Tutto cominciò nel 1972, con un fatto apparentemente marginale: l’irruzione di cinque uomini negli uffici del Partito Democratico all’interno del complesso Watergate, a Washington. Fu la tenacia di due giovani giornalisti del Washington Post, Bob Woodward e Carl Bernstein, a trasformare quella che sembrava una vicenda di criminalità minore in un’indagine capace di scardinare l’intero sistema politico. A fare la differenza non furono solo il coraggio e la perseveranza, ma il metodo con cui lavorarono: verifica delle fonti, prudenza, approfondimento, e un rispetto assoluto della verità. In un’epoca senza internet, senza smartphone e senza social media, la loro arma più potente era il telefono, la macchina da scrivere… e la fiducia delle fonti.
Tra queste, una ha assunto un’aura quasi leggendaria: “Gola Profonda”, il nome in codice usato per proteggere l’identità di una fonte anonima, che si rivelò poi essere Mark Felt, alto funzionario dell’FBI. Felt non fornì mai documenti clamorosi, ma indicò la strada, suggerì dove guardare, cosa incrociare, chi interrogare. È lui a dire a Woodward la celebre frase: “Segui i soldi”. Quell’invito divenne la bussola morale e investigativa dell’intera inchiesta.
La forza del caso Watergate sta anche nel contesto in cui si sviluppò: un’America divisa, uscita da poco dalla guerra del Vietnam, con una crescente sfiducia nei confronti delle istituzioni. Quando la verità emerse – intercettazioni, abusi di potere, tentativi di insabbiamento – l’opinione pubblica e la magistratura non poterono più tacere. Il risultato? Le dimissioni di Richard Nixon nel 1974: la prima e unica volta nella storia americana in cui un presidente ha lasciato la Casa Bianca prima della fine del mandato.
Il Watergate ha avuto un successo giornalistico enorme perché ha dimostrato che il giornalismo può davvero fare da contrappeso al potere. Ma soprattutto ha insegnato una lezione che vale ancora oggi: la verità richiede tempo, pazienza, rigore e indipendenza. Non basta la notizia “scoop”, servono prove, responsabilità e il coraggio di andare controcorrente.

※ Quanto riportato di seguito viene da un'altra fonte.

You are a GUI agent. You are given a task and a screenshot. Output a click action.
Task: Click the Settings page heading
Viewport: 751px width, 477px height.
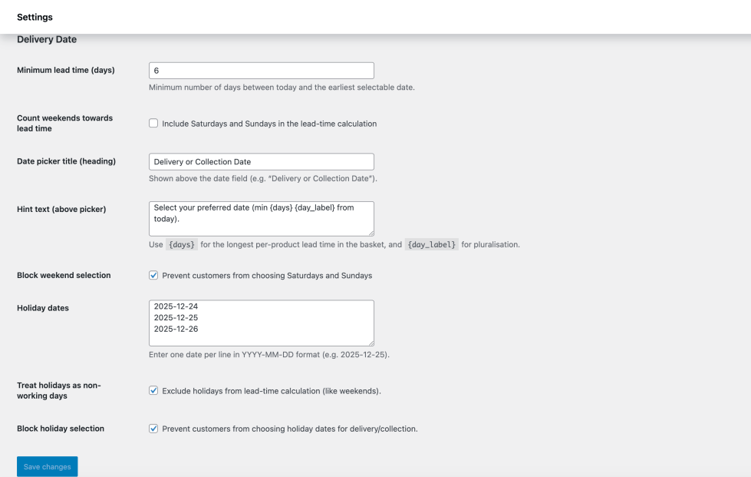point(35,17)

Ecco perché, a distanza di oltre cinquant’anni, il Watergate resta un modello di riferimento. È il simbolo di un’informazione che non si limita a raccontare i fatti, ma li cerca, li smaschera e li rende pubblici, anche quando fa paura. Perché, come diceva proprio Woodward, “il giornalismo è il primo abbozzo della storia”.